-- Text under study --

────────────────

I thanked my student for sharing this with me. This was one of my proudest moments as a teacher.

This is a great thread. Thank you everyone for sharing your stories.
Posted by tmn2 on November 11, 2011 at 12:47 PM
18
My grandmother was the original Saving Private Ryan mom with 4 of her 5 sons off in WWII (one uncle, who was 17, lied to join the Marines). She really had no idea who was coming home. I never knew this for years and years and they never wanted to talk about their service. It did damage that's all I know. (My father also claimed to go drinking with Clark Gable in some bar in Juarez during the war but who knows?)
Posted by westello on November 11, 2011 at 1:03 PM
Teslick 19
My grandfather was in WWI and was proud he never drank any water was he was in Europe. My father was in the Air Force in Korea and his best piece of advice was never to try to out drink Australians.

But seriously, this was a great post David. I wonder how many stories like this have been lost because of the fear of talking about the experience. It's a excellent reminder that we have living vets among us every day that need that helping hand.

They can raise my taxes all they want to pay for veteran's benefits, as far as I'm concerned.
Posted by Teslick on November 11, 2011 at 2:25 PM
Martin H. Duke 20
Thanks for this David.

The only danger I was in in Iraq was the very small risk of being hit by a mortar on my base. But for those who experience real combat, it's a matter of chance whether you're one of the people that's able to move on with your life or it damages you forever.

Each of America's wars may or may not have been a good idea, and each may or may not have done any good for the world, but the sacrifice and the dignity of service are the same.
Posted by Martin H. Duke http://seattletransitblog.com on November 11, 2011 at 4:02 PM
21
Thank you so much for sharing.

My grandfather was a cook in WW2 so while he taught me to make good pasta, he never shared stories with me, and he died before I thought to ask.

My uncle, on the other side of the family, got sent to Vietnam. He didn't want to go. If my grandmother had filled out the right paperwork (he was the head of a family farm since his father died very young), my uncle wouldn't have had to go. To this day he still doesn't talk about what he saw, but he lives with the effects.

He suffers from PTSD. He hoards, and his house is as bad as any you see on Hoarders. He fixates on certain ideas (like the sod farm he works at), so he'll keep talking about the same thing over and over. He was somewhat better when he was younger, but he's really bad now. We keep trying to get him to the VA, but he'll never go. His wife has given up and does her best to help him get along.

────────────────

-- Explore the material --
1. Answer these from the veterans' comment thread:
(a) How many of the grandmother's sons were away in WWII at once?
(b) What was the only danger Martin H. Duke faced in Iraq?
(c) What job did the grandfather of the writer whose uncle went to Vietnam have in WW2?
2. Continue the veterans' comment thread from its last sentence.
The records have nothing to do with the work asked for here.

────────────────

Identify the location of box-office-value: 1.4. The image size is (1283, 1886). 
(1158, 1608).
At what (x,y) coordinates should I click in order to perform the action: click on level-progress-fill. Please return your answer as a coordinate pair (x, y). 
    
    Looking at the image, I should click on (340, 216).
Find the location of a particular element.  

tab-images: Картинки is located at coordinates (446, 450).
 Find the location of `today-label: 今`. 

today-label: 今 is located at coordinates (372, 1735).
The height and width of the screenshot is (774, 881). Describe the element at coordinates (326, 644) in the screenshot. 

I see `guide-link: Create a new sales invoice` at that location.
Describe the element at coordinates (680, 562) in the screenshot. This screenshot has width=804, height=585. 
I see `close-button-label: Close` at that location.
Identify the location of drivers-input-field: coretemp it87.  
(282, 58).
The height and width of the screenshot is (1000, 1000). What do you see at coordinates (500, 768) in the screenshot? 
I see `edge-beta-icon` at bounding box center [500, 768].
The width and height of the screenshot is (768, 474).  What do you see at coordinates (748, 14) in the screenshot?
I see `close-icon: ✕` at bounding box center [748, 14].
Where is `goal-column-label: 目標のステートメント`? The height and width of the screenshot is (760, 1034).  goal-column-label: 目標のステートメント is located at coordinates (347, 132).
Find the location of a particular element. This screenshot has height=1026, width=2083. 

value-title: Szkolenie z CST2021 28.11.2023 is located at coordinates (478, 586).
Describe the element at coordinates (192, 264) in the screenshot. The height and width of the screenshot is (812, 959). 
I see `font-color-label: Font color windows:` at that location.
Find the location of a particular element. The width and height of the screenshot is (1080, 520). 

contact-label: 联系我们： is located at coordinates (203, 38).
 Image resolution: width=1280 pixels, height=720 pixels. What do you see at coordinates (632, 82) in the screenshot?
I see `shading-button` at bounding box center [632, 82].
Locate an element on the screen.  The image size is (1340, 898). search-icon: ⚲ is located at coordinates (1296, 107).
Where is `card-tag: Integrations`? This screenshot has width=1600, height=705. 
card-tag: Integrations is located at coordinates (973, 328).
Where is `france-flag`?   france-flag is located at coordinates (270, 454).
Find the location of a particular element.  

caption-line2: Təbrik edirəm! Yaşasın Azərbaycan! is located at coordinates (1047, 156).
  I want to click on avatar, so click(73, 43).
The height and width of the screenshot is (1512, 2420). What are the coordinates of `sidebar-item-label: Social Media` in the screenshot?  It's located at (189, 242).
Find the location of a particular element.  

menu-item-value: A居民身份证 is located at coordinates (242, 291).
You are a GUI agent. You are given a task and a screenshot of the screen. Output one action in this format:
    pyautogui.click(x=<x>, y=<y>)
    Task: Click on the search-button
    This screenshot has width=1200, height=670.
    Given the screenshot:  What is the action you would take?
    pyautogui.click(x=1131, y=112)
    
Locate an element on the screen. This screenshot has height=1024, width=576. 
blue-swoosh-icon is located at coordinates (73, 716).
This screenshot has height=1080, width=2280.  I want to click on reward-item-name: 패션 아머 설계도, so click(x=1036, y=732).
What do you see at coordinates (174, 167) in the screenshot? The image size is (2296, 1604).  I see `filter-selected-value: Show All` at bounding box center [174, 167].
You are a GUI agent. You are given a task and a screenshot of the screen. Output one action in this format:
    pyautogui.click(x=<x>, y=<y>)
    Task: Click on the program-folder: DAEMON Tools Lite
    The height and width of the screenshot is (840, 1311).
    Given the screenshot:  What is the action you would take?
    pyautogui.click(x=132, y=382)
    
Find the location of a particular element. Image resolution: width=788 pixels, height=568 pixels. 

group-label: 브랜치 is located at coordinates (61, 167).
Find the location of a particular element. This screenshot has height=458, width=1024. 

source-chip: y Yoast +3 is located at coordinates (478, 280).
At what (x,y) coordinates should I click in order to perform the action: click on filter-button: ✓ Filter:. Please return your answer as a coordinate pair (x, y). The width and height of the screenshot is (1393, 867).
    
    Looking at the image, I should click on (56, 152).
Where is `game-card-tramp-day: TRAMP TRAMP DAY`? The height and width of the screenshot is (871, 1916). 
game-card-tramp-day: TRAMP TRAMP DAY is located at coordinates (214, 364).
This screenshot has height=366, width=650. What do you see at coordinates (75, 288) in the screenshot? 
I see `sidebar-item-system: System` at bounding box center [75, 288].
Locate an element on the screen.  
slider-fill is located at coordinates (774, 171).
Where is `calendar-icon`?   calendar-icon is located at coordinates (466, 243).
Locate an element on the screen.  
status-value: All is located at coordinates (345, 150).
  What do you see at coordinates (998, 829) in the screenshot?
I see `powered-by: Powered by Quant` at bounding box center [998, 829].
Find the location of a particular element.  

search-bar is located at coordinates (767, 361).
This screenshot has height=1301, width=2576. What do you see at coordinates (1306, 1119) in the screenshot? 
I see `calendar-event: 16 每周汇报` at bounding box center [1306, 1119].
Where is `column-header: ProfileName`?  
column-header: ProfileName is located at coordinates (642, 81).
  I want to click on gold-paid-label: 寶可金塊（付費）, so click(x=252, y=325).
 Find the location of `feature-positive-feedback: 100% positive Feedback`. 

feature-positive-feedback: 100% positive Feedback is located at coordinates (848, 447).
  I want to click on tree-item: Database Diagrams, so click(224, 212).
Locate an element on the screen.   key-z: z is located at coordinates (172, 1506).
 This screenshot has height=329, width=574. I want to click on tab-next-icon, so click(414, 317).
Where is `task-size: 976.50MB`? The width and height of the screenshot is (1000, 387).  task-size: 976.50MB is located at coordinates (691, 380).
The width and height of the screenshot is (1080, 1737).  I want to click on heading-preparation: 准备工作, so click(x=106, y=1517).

────────────────

-- Answers per task --
1.
(a) Four of her five sons.
(b) The very small risk of being hit by a mortar on his base.
(c) He was a cook.

2.
My brother recently had to start working with an older man from another department. He was warned that this man was good at his job, but difficult to work with: moody, fixated, etc. After working with him for a bit, my brother turned to him and said, "You were in Vietnam, weren't you?" The man was shocked and said that yes he had. He asked my brother what made him say that. My brother said, "You remind me of my uncle. He, too, was there." After that their working relationship got so much better. My brother knew how to deal with him (from dealing with our uncle for so long), and the man had someone to understand him.
Posted by infrequentposter on November 11, 2011 at 4:14 PM
22
Reading this reminded me of my husband's grandfather, who sat in his chair on the porch when it was nice out, or next to the woodstove when it wasn't, reading Louis Lamour paperbacks that his wife brought him from the library twice a week. He's been gone for 12 years (his wife passed in August). He was in the infantry unit that missed their jump and landed catastrophically in the midst of fighting. The only thing about the war that I ever heard him speak of was liberating the concentration camps (I think it was Dauchau, but I'm not sure). One of the most humbling experiences of my life was seeing this nearly silent, dignified man weep more than 50 years later remembering the feelings of helplessness and desperation. He spoke of trying to share his rations with the victims in the camps, and how their bodies were beyond being able to accept the food, and how they continued to die and he couldn't help them.

You are so fortunate to have this record of your grandfather's history. So many families do not.